Salt Caravans of Niger


Taghlamt

Going to Bilma to get salt

For centuries, camel caravans have carried salt along caravan routes across the Sahara Desert. One of these routes went from the salt springs in Bilma and westwards in Niger to the oasis towns of the Aïr Mountains and to Agadez. It is called the “Taghlamt”.

The trade routes through the Sahara linked countries around the Mediterranean Sea with countries south of the Sahara. On the trade routes through the Sahara, camel caravans began to be used around the year 300. The Camel caravans had their heyday between 1490 and 1590.

Ibn Batutta, the Arab explorer and geographer, said that the caravans often had more than 1000 camels and that sometimes there could be as many as 10000.
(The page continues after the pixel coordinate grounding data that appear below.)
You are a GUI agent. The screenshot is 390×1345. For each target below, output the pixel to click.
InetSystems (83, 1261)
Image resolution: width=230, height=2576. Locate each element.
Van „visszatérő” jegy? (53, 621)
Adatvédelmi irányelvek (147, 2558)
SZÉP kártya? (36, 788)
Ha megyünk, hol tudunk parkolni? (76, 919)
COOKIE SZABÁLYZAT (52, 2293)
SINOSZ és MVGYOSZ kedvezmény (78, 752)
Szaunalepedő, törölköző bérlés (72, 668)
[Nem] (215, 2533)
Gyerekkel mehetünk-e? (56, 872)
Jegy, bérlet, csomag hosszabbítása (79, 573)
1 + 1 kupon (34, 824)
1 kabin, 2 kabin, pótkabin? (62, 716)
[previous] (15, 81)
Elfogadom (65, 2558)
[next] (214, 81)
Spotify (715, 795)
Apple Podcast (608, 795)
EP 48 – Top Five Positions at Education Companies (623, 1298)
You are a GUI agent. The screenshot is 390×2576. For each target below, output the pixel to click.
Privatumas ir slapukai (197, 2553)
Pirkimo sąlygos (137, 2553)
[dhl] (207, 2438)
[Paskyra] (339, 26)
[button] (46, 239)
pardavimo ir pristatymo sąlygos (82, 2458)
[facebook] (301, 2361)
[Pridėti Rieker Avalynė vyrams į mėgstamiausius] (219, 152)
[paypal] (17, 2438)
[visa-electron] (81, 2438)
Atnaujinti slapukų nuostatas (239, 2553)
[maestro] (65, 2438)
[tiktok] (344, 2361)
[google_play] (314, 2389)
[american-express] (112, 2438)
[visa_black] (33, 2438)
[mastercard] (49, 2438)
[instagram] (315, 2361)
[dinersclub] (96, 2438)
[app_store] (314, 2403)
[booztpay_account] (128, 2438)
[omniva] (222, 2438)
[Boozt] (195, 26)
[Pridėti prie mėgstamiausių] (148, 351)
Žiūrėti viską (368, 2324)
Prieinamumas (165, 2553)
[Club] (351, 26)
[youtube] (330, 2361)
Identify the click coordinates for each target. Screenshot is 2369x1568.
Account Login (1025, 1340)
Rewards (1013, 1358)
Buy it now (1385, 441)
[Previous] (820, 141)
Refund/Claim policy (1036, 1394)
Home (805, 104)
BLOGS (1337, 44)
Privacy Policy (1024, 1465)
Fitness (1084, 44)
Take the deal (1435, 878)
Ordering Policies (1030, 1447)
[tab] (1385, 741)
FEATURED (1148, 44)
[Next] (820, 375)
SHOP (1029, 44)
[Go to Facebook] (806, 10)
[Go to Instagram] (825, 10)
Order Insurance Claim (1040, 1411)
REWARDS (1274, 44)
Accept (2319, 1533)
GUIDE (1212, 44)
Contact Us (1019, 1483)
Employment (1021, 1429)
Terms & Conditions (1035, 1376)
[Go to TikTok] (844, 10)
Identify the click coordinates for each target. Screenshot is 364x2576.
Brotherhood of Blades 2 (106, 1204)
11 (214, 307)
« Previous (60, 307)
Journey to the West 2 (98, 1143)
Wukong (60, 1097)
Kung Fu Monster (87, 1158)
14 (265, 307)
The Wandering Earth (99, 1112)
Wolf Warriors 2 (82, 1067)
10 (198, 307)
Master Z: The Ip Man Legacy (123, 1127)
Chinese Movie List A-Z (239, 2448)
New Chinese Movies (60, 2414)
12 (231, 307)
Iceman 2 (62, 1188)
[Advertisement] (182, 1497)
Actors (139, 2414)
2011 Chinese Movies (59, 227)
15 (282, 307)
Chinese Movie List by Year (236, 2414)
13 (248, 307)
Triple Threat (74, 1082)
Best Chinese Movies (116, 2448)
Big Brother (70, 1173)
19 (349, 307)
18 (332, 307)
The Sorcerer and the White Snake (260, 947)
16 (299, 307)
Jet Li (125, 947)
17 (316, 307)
Caravans with thousands of camels loaded with salt and other goods crossed the Sahara and arrived in places like the fabled Timbuktu in Mali and Agadez in Niger. The caravans carried, among other things, salt, fruit, grain and gold. Salt was a precious resource. It is said that once upon a time, a salt bar was worth about as much as a gold bar.

Camels are no longer in use along the main traditional trade routes today, but on two shorter routes from Agadez to Bilma and from Timbuktu to Taoudenni (called the "Azalaï"), camel caravans could be seen up until recent times. On both of these routes, however, camel caravans have almost entirely been replaced by trucks.

The route between Agadez and Bilma runs through a part of the Sahara called Ténéré (“Ténéré” comes from the Tuareg language Tamasheq and means "desert"). The Ténéré nature reserve has been a UNESCO World Heritage Site since 1991.

The route passes through the oasis town of Fachi and the 600 km journey takes around 3 weeks. Two types of salt were extracted from the salt sources in the Sahara, salt for human consumption and salt for animal feed. The salt from Bilma is used for animals.